— Start SOURCE TEXT —
The Art of Registering a Business: Picking the Right Method of Registration for Your New Business

I. Introduction

Starting a new business can be a scary venture for a new
entrepreneur. Beyond picking a location, hiring personnel and
establishing a clientele base, deciding how to register the business
can be an important decision with lasting implications. There are five
main categories under which a new business owner can register his or
her new business: sole proprietorship, general partnership, limited
liability partnership, limited liability company or corporation. This
article discusses the pros and cons of registering under each of the
five categories and the legal implications of each option.

II. Sole Proprietorship: Description, Liability, Tax Benefits

A sole proprietorship is the most common type of business
organization. [1] In a sole proprietorship, one person owns and manages
the business and there is no separation between the business entity and
the individual, meaning for tax purposes the individual must file only
one individual tax return. [2] The advantages of having a sole
proprietorship can be great because it is low cost and low effort. [3]
There are no registration requirements for becoming a sole proprietor.
[4] Additionally, a sole proprietor can easily operate in other states
without registering the business in those states. [5] The greatest
disadvantage to having a sole proprietorship is that the business owner
becomes one with the assets of the business- meaning if the business
goes bankrupt or has liabilities, they become the owners liabilities,
as well. [5]

III. General Partnership: Description, Liability, Tax Benefits

In a general partnership (GP), the individual(s) or corporation
designated as the general partner will be held responsible for the
debts and actions of the partnership as a whole or any of its members.
[6]Additionally, all partners share in the profits and liability.
— End SOURCE TEXT —
— Start RECORDED INFORMATION —
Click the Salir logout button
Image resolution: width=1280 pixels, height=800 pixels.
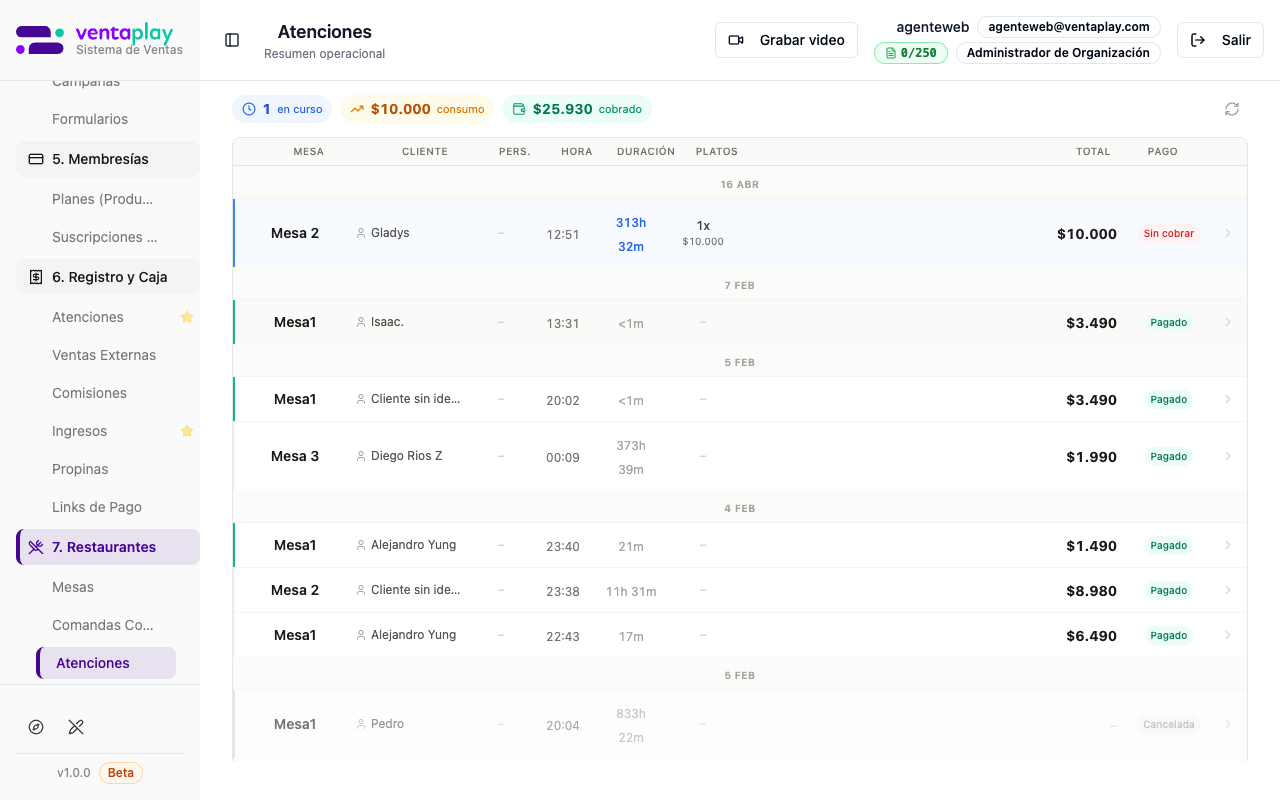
— End RECORDED INFORMATION —
INSTRUCTION →
Answer from the business registration article:
(a) How many main categories does it list for registering a new business?
(b) Which type of business organization does it call the most common?
(c) In a general partnership, who is held responsible for the debts and actions of the partnership?
The data has no connection to the business registration article.

SOLUTION →
(a) Five.
(b) The sole proprietorship.
(c) The individual(s) or corporation designated as the general partner.